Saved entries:
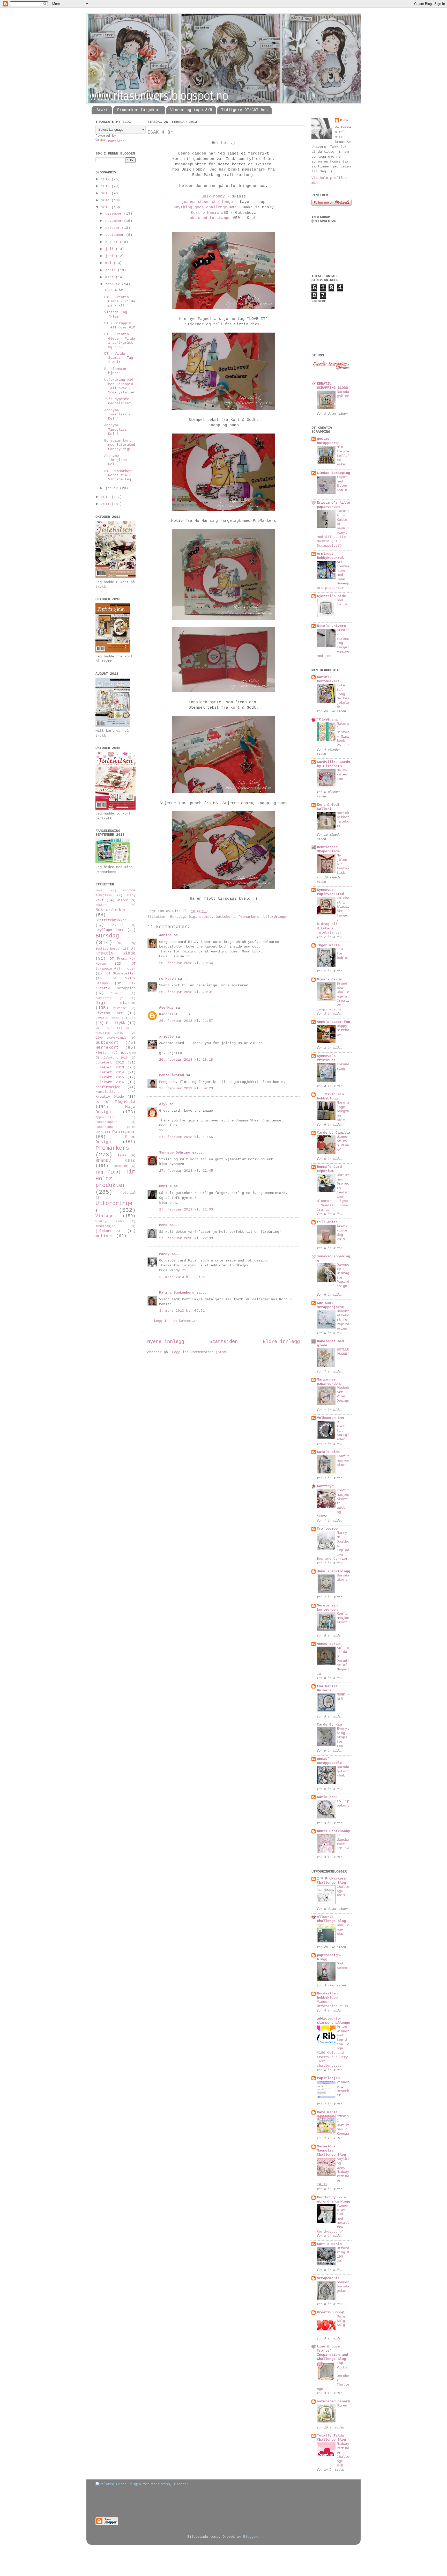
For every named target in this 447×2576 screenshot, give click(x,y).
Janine (165, 935)
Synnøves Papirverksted (330, 892)
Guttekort (225, 917)
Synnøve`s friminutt (326, 1058)
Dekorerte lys (109, 998)
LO (97, 1102)
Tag (99, 1172)
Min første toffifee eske (343, 455)
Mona (163, 1225)
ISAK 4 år (113, 290)
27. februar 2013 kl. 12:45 (186, 1171)
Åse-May (166, 1008)
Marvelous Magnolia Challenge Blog (331, 2151)
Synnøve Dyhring (174, 1153)
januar (112, 488)
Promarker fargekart (139, 110)
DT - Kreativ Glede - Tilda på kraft (119, 301)
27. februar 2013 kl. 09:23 (186, 1088)
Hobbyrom (128, 1053)
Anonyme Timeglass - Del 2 (117, 460)
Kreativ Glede (109, 1097)
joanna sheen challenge (207, 202)
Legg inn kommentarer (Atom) (200, 1352)
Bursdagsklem (343, 394)
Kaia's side (328, 1452)
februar (113, 284)
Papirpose (124, 1132)
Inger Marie (328, 945)
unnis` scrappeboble (329, 1761)
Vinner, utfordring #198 (332, 2004)
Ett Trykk (115, 1023)
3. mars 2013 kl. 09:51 (182, 1311)
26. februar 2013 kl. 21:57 (186, 1021)
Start (102, 110)
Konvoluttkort (107, 1092)
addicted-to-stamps (209, 218)
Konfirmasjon (107, 1087)
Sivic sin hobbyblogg (330, 1096)
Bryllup (117, 925)
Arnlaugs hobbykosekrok (330, 556)
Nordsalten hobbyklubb (327, 1996)
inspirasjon (105, 1226)
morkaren (167, 979)
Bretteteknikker (110, 920)
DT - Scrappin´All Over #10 (119, 325)
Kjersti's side (331, 596)
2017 (106, 179)
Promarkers (249, 917)
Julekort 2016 (109, 1082)
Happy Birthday (343, 1030)
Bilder (122, 900)
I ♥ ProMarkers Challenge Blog (331, 1881)
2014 (106, 200)
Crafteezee (327, 1529)
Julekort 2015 (109, 1077)
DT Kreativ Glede (115, 951)
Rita (344, 120)
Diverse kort (109, 1013)
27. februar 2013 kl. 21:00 (186, 1210)
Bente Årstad (171, 1075)
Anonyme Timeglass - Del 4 (117, 414)
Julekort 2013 (109, 1067)
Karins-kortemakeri (328, 679)
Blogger (250, 2537)
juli (110, 249)
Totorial (128, 1193)
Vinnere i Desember (343, 2088)
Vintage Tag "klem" (115, 314)
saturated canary (333, 2401)
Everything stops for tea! (343, 1737)
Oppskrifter (105, 1117)
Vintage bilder (110, 1221)
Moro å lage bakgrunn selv (343, 1111)
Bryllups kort (109, 930)
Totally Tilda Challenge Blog (331, 2438)
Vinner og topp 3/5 (191, 110)
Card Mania (327, 2112)
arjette (166, 1037)
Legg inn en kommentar (175, 1321)
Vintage (104, 1216)
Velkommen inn (330, 1418)
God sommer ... (343, 1968)
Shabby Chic (115, 1160)
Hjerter (101, 1053)
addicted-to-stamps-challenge (333, 2021)
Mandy (164, 1254)
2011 (106, 504)
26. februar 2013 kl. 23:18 (186, 1060)
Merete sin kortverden (327, 1608)
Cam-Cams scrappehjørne (330, 1305)
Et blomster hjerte (115, 371)
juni (110, 256)
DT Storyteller (121, 973)
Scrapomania (328, 2278)
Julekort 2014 (109, 1072)
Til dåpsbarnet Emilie (343, 1841)
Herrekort (107, 1047)
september (115, 235)
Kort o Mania (205, 213)
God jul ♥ (342, 602)
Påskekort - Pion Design (343, 1394)
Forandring (343, 1066)
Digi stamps (200, 917)
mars (110, 277)
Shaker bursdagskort (343, 2286)
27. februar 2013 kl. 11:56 (186, 1137)
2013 (106, 207)
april (111, 270)
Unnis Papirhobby (333, 1831)
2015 (106, 193)
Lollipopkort (343, 1803)
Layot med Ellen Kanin (342, 483)
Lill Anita (327, 1222)
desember (114, 214)
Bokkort (101, 905)
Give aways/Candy (110, 1038)
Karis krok (327, 1797)
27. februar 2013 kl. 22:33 (186, 1238)
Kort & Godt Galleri (328, 807)
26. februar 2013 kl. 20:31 (186, 992)
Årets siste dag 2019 (342, 1232)
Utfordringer (275, 917)
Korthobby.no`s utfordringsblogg (333, 2200)
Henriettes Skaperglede (328, 849)
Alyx (163, 1104)
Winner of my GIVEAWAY (343, 1143)
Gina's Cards (329, 979)
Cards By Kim (329, 1725)
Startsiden (223, 1342)
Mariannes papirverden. (329, 1382)
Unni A (165, 1186)
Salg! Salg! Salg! (342, 2321)
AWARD (100, 890)
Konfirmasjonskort (343, 1460)
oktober (113, 228)
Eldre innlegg (281, 1342)
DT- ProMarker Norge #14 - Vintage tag (117, 475)
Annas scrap (328, 1644)
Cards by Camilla (333, 1133)
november (114, 221)
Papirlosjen (328, 2078)
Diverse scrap (107, 1018)
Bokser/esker (110, 910)
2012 (106, 497)
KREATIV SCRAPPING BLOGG (332, 386)
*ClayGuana (327, 720)
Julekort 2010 (115, 1058)
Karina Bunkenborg (176, 1293)
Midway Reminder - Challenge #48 (343, 2454)
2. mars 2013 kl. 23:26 (182, 1277)
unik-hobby (213, 196)
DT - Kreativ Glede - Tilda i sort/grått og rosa (119, 340)
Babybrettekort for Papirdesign (343, 1320)
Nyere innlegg (165, 1342)
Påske (121, 1155)
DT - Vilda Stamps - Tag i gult (118, 358)
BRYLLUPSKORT (343, 1352)
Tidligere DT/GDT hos (244, 110)
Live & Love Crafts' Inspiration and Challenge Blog (332, 2353)
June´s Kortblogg (333, 1571)
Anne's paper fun (333, 1022)
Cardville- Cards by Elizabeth (333, 764)
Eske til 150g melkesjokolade (343, 696)
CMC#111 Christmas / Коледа (343, 2125)
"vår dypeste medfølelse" (117, 401)
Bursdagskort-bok (343, 1771)
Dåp (132, 1018)
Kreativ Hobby (330, 2312)
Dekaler (117, 993)
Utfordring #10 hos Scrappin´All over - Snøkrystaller (119, 386)
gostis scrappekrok (328, 441)
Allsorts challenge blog (331, 1919)
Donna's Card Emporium (329, 1169)
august (112, 242)
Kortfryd (325, 1486)
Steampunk (119, 1166)
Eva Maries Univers (327, 1688)
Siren (342, 2406)
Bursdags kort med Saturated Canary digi (119, 445)
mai (109, 263)
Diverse (119, 1008)
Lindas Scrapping (333, 473)
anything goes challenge (200, 207)
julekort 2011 (109, 1231)
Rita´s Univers (331, 626)
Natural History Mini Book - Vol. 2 (343, 734)
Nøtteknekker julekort (343, 819)
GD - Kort (104, 1028)
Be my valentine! (343, 774)
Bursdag (177, 917)
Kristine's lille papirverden (333, 505)
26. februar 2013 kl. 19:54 (186, 963)
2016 (106, 186)
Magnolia (125, 1101)
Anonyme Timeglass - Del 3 (117, 429)
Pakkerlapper (106, 1122)
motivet (104, 1236)
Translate (115, 141)
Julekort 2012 (109, 1063)
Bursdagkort (343, 1578)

» Exercise objective: Set down exactly and only the lines from the start of the entries above through the line containing "Totally Tilda Challenge Blog (331, 2438)", both ends included, omitting the pictures.

» Exercise result:
For every named target in this 447×2576 screenshot, give click(x,y).
Janine (165, 935)
Synnøves Papirverksted (330, 892)
Guttekort (225, 917)
Synnøve`s friminutt (326, 1058)
Dekorerte lys (109, 998)
LO (97, 1102)
Tag (99, 1172)
Min første toffifee eske (343, 455)
Mona (163, 1225)
ISAK 4 år (113, 290)
27. februar 2013 kl. 12:45 (186, 1171)
Åse-May (166, 1008)
Marvelous Magnolia Challenge Blog (331, 2151)
Synnøve Dyhring (174, 1153)
januar (112, 488)
Promarker fargekart (139, 110)
DT - Kreativ Glede - Tilda på kraft (119, 301)
27. februar 2013 kl. 09:23 (186, 1088)
Hobbyrom (128, 1053)
Anonyme Timeglass - Del 2 (117, 460)
Kreativ Glede (109, 1097)
joanna sheen challenge (207, 202)
Legg inn kommentarer (Atom) (200, 1352)
Bursdagsklem (343, 394)
Kaia's side (328, 1452)
februar (113, 284)
Papirpose (124, 1132)
Inger Marie (328, 945)
unnis` scrappeboble (329, 1761)
Vinner, utfordring #198 (332, 2004)
Ett Trykk (115, 1023)
3. mars 2013 kl. 09:51 (182, 1311)
26. februar 2013 kl. 21:57 (186, 1021)
Start (102, 110)
Konvoluttkort (107, 1092)
addicted-to-stamps (209, 218)
Konfirmasjon (107, 1087)
Sivic sin hobbyblogg (330, 1096)
Bryllup (117, 925)
Arnlaugs hobbykosekrok (330, 556)
Nordsalten hobbyklubb (327, 1996)
inspirasjon (105, 1226)
morkaren (167, 979)
Bretteteknikker (110, 920)
DT - Scrappin´All Over #10 (119, 325)
Kjersti's side (331, 596)
2017 (106, 179)
Promarkers (249, 917)
Julekort 2016 (109, 1082)
Happy Birthday (343, 1030)
Bilder (122, 900)
I ♥ ProMarkers Challenge Blog (331, 1881)
2014 (106, 200)
Crafteezee (327, 1529)
Julekort 2015 (109, 1077)
DT Kreativ Glede (115, 951)
Rita (344, 120)
Diverse kort (109, 1013)
27. februar 2013 kl. 21:00 (186, 1210)
Bente Årstad (171, 1075)
Anonyme Timeglass - Del 4 (117, 414)
Julekort 2013 (109, 1067)
Karins-kortemakeri (328, 679)
Blogger (250, 2537)
juli (110, 249)
Totorial (128, 1193)
Vinnere i Desember (343, 2088)
Vintage Tag "klem" (115, 314)
saturated canary (333, 2401)
Everything stops for tea! (343, 1737)
Oppskrifter (105, 1117)
Vintage bilder (110, 1221)
Moro å lage bakgrunn selv (343, 1111)
Bryllups kort (109, 930)
Totally Tilda Challenge Blog (331, 2438)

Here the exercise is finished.